If you’ve ever been to a grocery store, chances are you’ve seen one of these things.
Let me tell you a little something about these bastards that I’ve been suspicious of for years: They’re stealing from the American public. I don’t trust these fuckers as far as I can throw em, which realistically wouldn’t be too far because I haven’t been to a gym since it was a class in high school. I’ve been a full-blown, tin foil hat conspiracy theorist about this for a while, but the final straw with these coin-counting tricksters happened tonight. Like most Saturday nights I was craving some booze, but a glance at my checking account delivered a swift kick to the dick as I realized I only had about 7 bucks in there and my next check doesn’t cash until Monday. Embarrassing, trust me I’m aware, but that’s beside the point. I hit the drawing board to figure out how I was gonna raise enough money to get wasted tonight, and after ruling out selling a kidney and breakdancing outside of Park Street, I remembered the jar of change in my bedroom. I always keep my spare change because as you’ve probably figured out from the preceding sentences , I’m broke as fuck. Plus, I love when I finally cash in my spare change because it feels like I’m getting free money. Anyway, I grabbed my jar and headed to my local Stop and Shop to acquire my booze money and get this show on the road.
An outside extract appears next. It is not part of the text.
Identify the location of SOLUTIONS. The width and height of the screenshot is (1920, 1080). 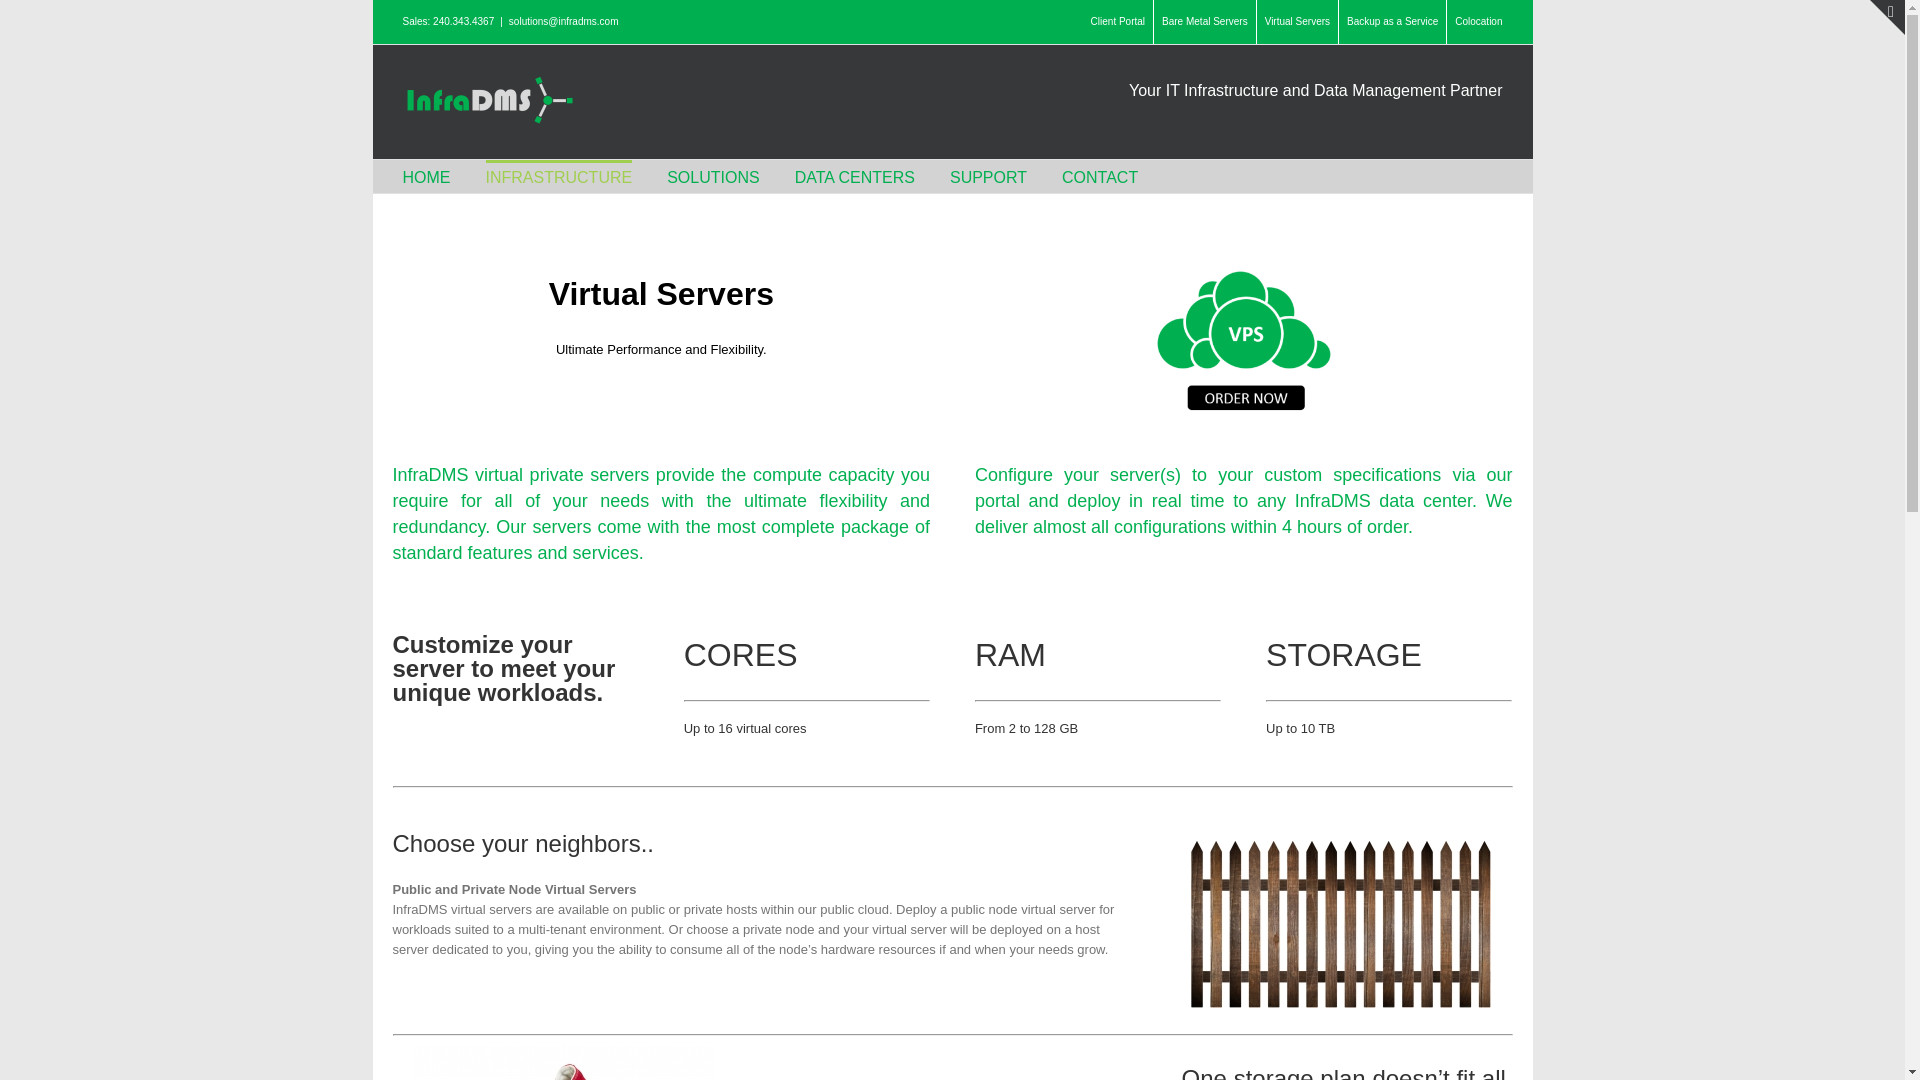
(712, 176).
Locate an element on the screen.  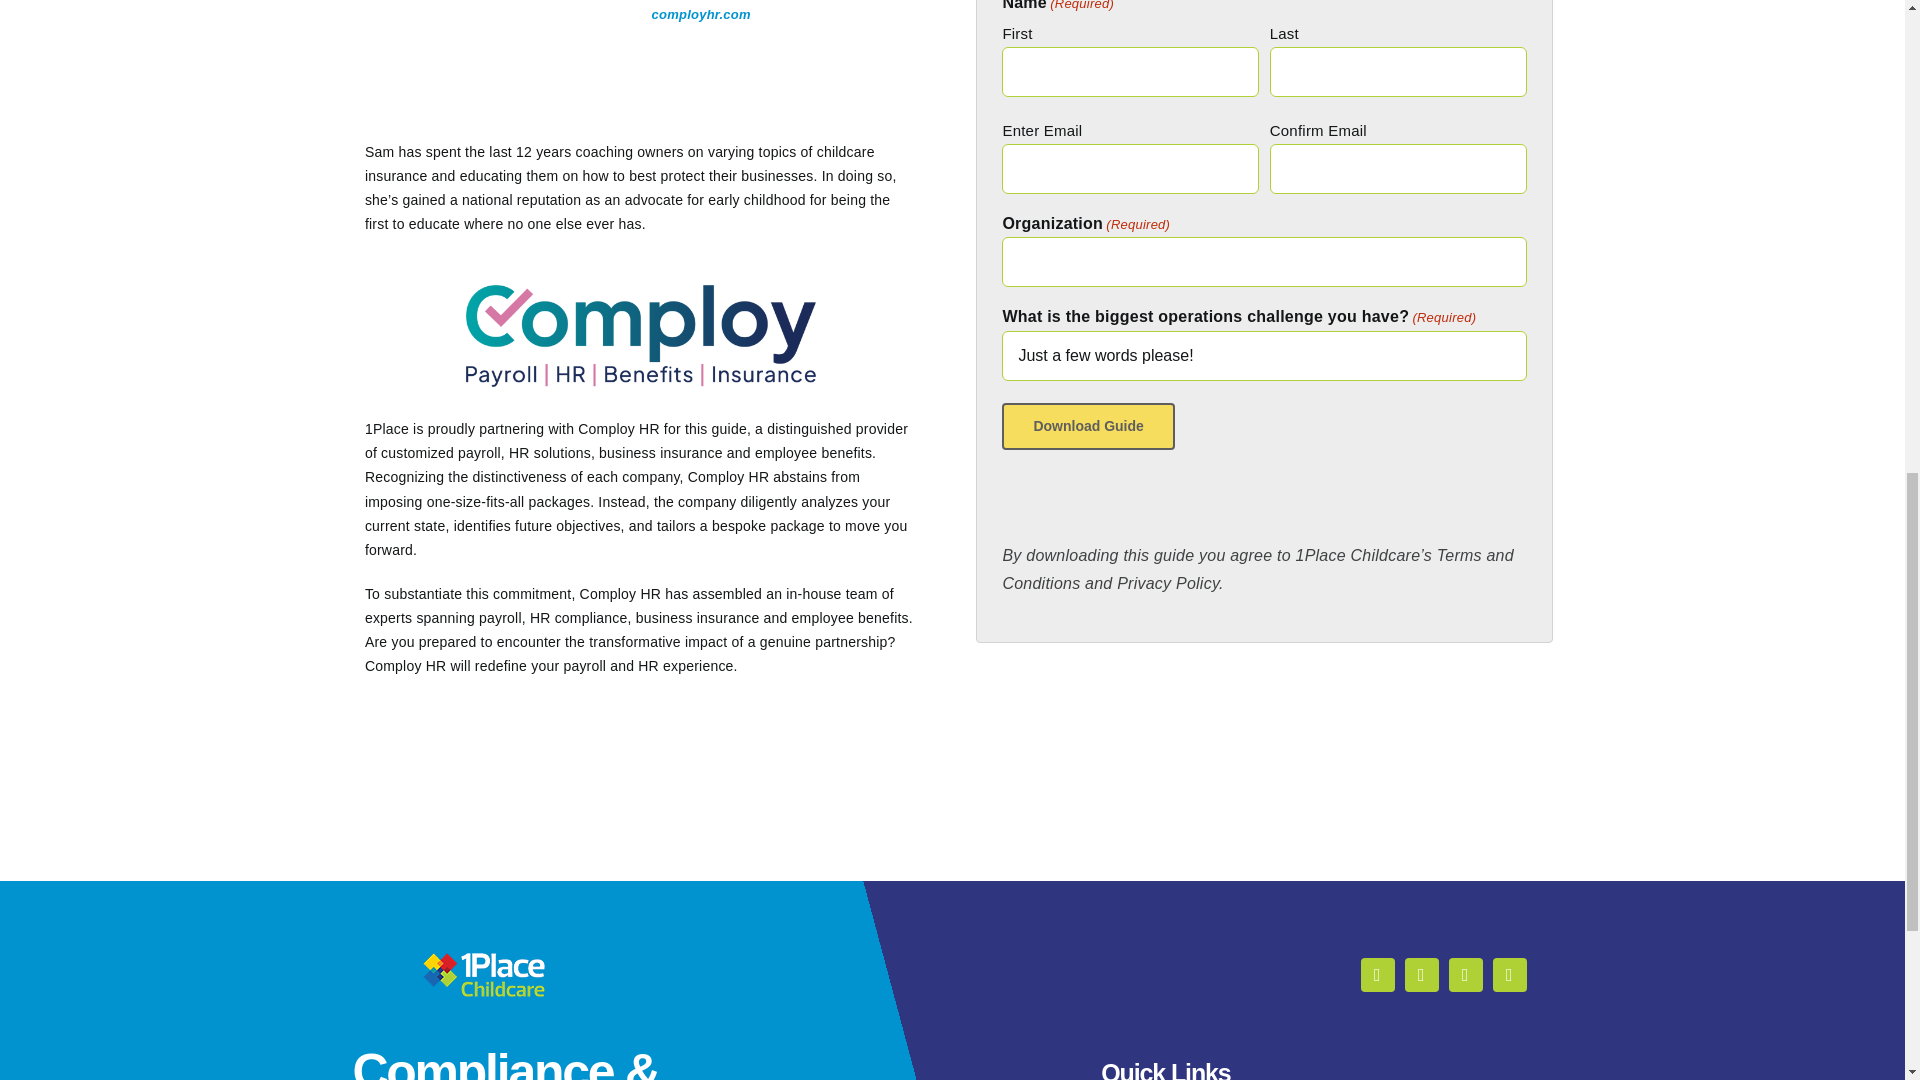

Now keep in mind this jar is not small. It’s actually on old coffee can filled about 3/4 of the way with coins. There were enough coins in there that if a homeless guy saw it, he would’ve came in his pants from how much spare change I was holding. I made my way over to the Coinstar machine, and began dumping my change into it like a broke guy throwing coins at a strip club. When all was said and done, the slip came out and informed me that the entire can was worth $27.73. TWENTY SEVEN DOLLARS AND SEVENTY THREE CENTS for a fucking giant can of coins. I couldn’t believe it. I don’t know if it was the surprisingly low amount or my alcohol withdrawal symptoms kicking in, but I almost fainted. Enough is enough. I’m tired of being bullied by these things and I hope I’m not the only one. Now I know what you’re thinking: “There were probably a lot of pennies” or some bullshit like that. No, shut your fucking mouth. I took a good look into that can and there was plenty of coin diversity going on. The real explanation is simple: Coinstar is blatantly taking a bigger cut than they claim they are because they’re greedy assholes. They claim to take 9 cents for every dollar, which is already steep, but here’s my issue with that. Who’s there to stop them from taking 10 cents for every dollar? 11? 12? My wallet? Where does it end? I honestly don’t know how some of you sleep at night knowing this type of coin extortion is going on in your own backyard. They don’t have to prove anything either, which is troubling to me. We all just dump a shitload of coins into the machine, a slip pops out that says, “All of those coins were this much”, and we accept the results like a bunch of chumps.
So you’re probably wondering what my little conspiracy theory entails, but I already touched on it a bit in the last paragraph. You know in Office Space (criminally underrated movie) when they come up with the scheme to steal a tiny, unnoticeable amount a bunch of times to make a shitload of money? That’s exactly what I think, better yet know, Coinstar is doing. They know they have the monopoly when it comes to getting cash for coins, and since they have us by the balls, they twist so slightly that you barely even notice you’re getting ripped off. Well I guess you could go to the bank instead, but that involves counting the coins yourself and lets get real, I’d rather blow my brains out. That’s actually the sole reason people go to Coinstar in the first place: Because counting a ton of coins is tedious work that fucking sucks. And the worst part is that if they ever get caught, they can just call it a “technical error” or some bullshit and get off scott free. They seemingly covered all their tracks, but they’re no match for an alcoholic with too much time on his hands like me.
So there you have it: Coinstar is nothing more than a bunch of robotic conmen that prey on degenerates like me who desperately dump massive amounts of spare change into their machines in the search of cash. I’m glad I could red pill all of you to Coinstar’s little scheme, which I must admit was well-thought out and executed, but the jig is up. Coinstar, I think its about time you either come clean, or change your name to Constar so people know what they’re getting themselves into. You might be able to fool everybody else, but you’ll never be able to fool Drunk White Kid.